How to Sleep Better to Reduce Adrenal Fatigue - dummies

How to Sleep Better to Reduce Adrenal Fatigue

By Richard Snyder, Wendy Jo Peterson

To sleep longer and better to help reduce adrenal fatigue, first be aware of things you can control that may affect your sleep. To improve the quality and quantity of your sleep, try the following tips:

  • Meditate and exercise daily. They’re great ways to reduce stress and can increase your chances of getting a good night’s sleep.

  • Address food sensitivities and nutrient deficiencies. When you begin to correct nutrient deficiencies and avoid foods that are making you feel bad, your quality of life and your quality of sleep improve.

    • Magnesium: Supplementing with magnesium and/or increasing the amount of green vegetables in your diet (which are great sources of magnesium) can improve your sleep.

    • Iron: You may need to begin supplementing with iron. Examples of common prescription medications include ferrous sulfate and ferrous gluconate. Talk with your healthcare practitioner about the best iron preparation for you.

      Adding vitamin C to any iron preparation can enhance its absorption. Also be aware that any iron supplement should be taken separately from other medications and supplements because it may affect their absorption.

  • Avoid eating anything at least 3 to 4 hours before going to bed. Eating just before you go to bed is a really big no-no.
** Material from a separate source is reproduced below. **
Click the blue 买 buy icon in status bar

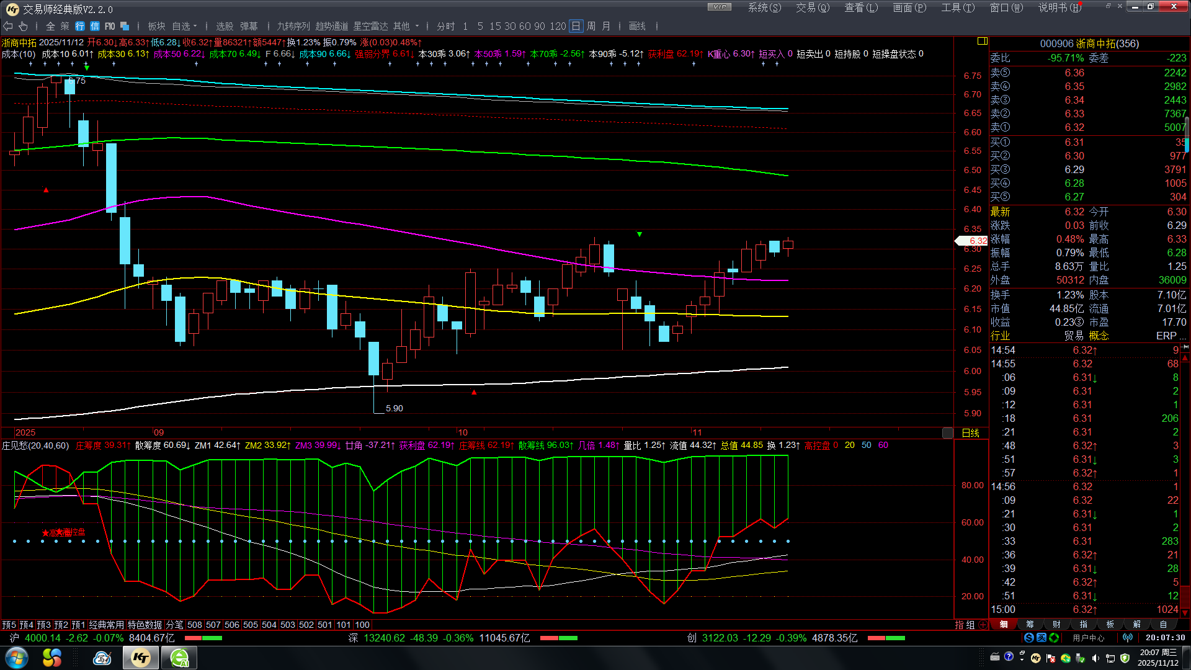1042,638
After you eat, your body is busy trying to digest the food; it’s not ready to relax and go to sleep. If you lie down soon after eating, you also increase the risk of heartburn that can certainly keep you up at night.

    By the same token, avoid drinking right before going to bed. You may find yourself having to get up more than a few times during the night to use the bathroom.
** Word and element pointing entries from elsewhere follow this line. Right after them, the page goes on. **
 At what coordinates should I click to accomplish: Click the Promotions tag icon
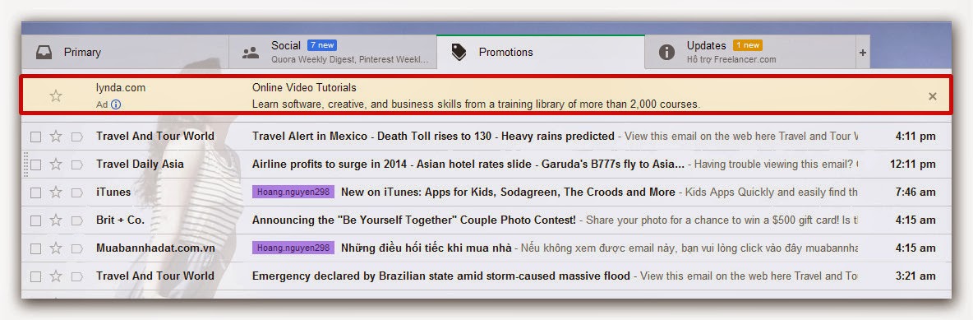[x=459, y=52]
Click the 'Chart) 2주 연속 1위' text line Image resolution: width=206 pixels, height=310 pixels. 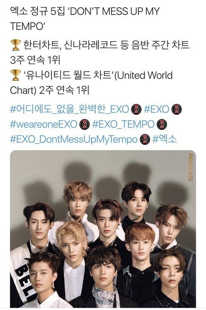(x=49, y=90)
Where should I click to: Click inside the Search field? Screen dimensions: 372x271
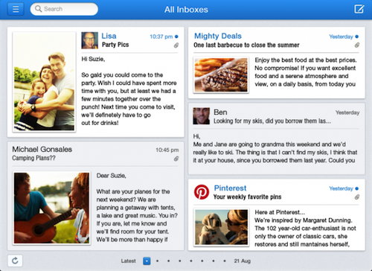click(x=64, y=9)
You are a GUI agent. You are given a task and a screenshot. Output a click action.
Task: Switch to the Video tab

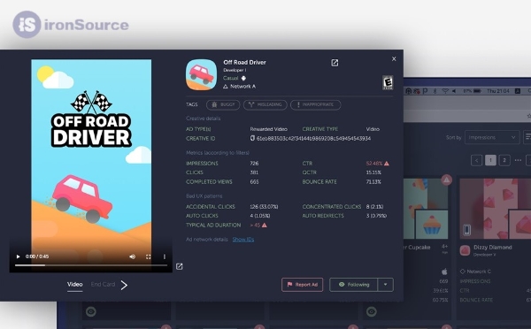pyautogui.click(x=75, y=284)
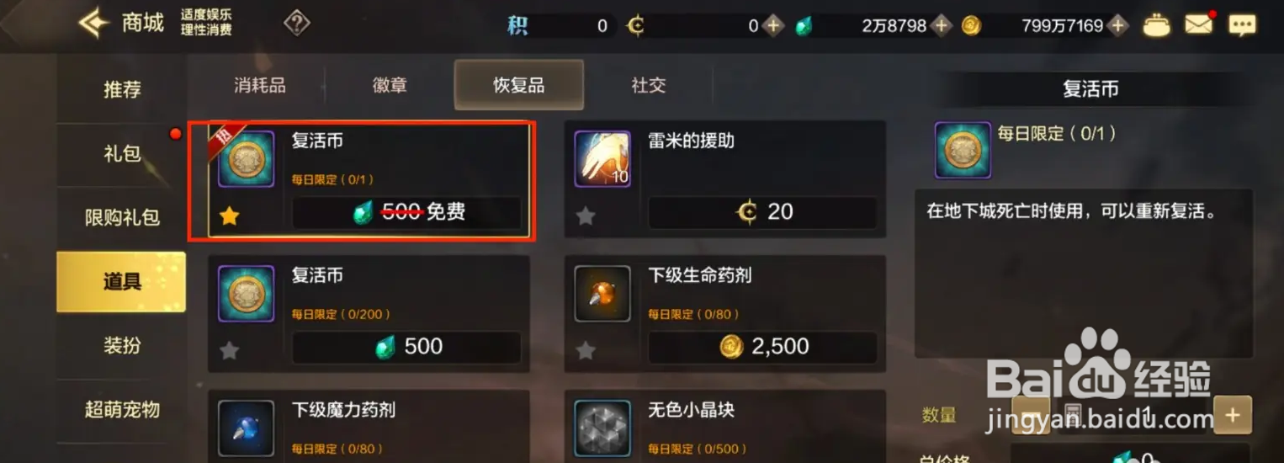Open the chat bubble icon
The image size is (1284, 463).
click(x=1242, y=25)
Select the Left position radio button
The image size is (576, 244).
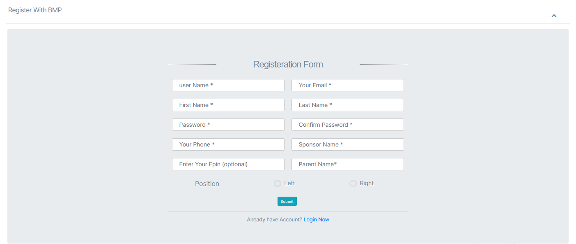point(278,184)
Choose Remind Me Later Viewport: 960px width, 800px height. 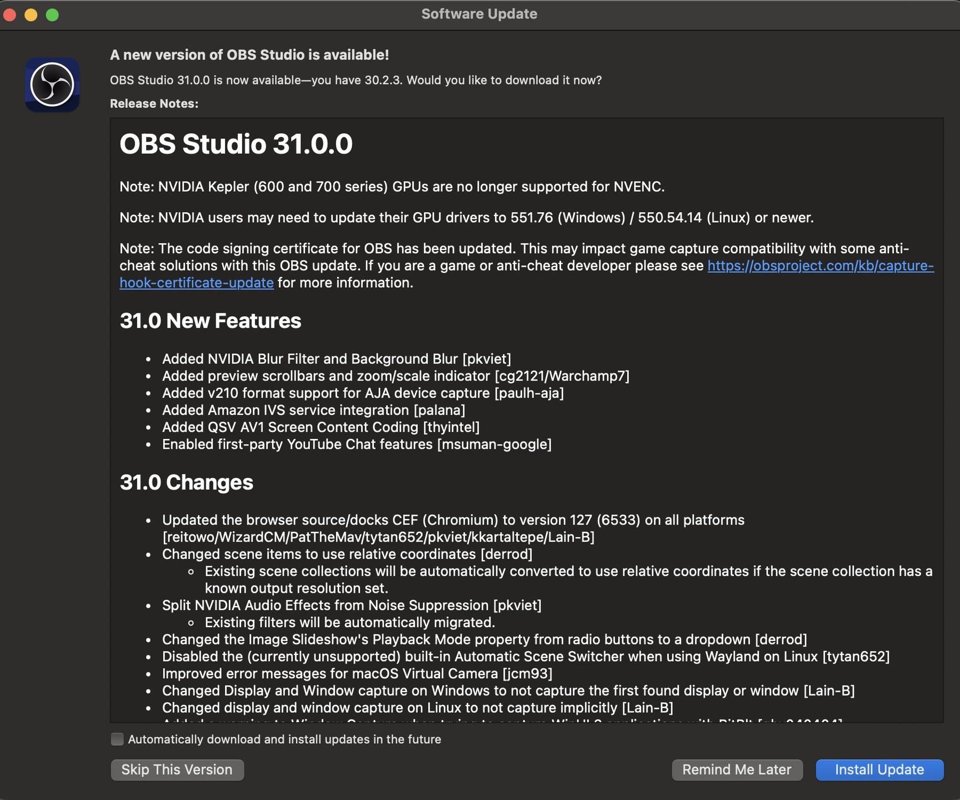[737, 769]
  • Avoid caffeine: Make a point to avoid caffeinated beverages because the caffeine, being a stimulant, will make it harder to go to sleep.
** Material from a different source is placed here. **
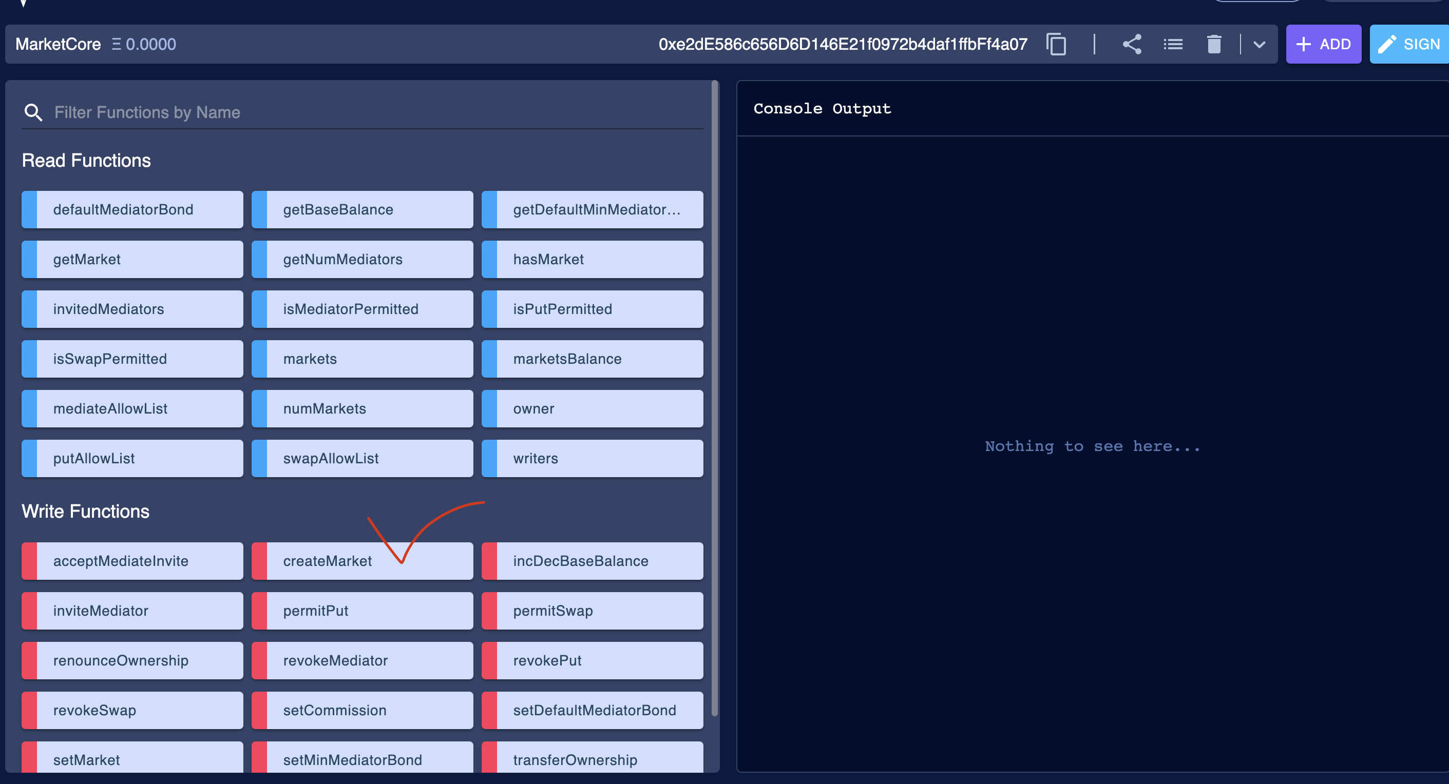Expand the contract header chevron dropdown
1449x784 pixels.
(x=1259, y=44)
  • Relieve inflammation and pain.

  • Pick a quitting time. In terms of late-night activities, pick a time where you stop the activity and go to bed. This goes for office work, school work, reading, and so on. Getting a good night’s sleep will make you more productive the next day.

  • Wear earplugs. Do you awaken at the slightest noise and then have trouble getting back to sleep? Well, a good set of earplugs may be just what the doctor ordered.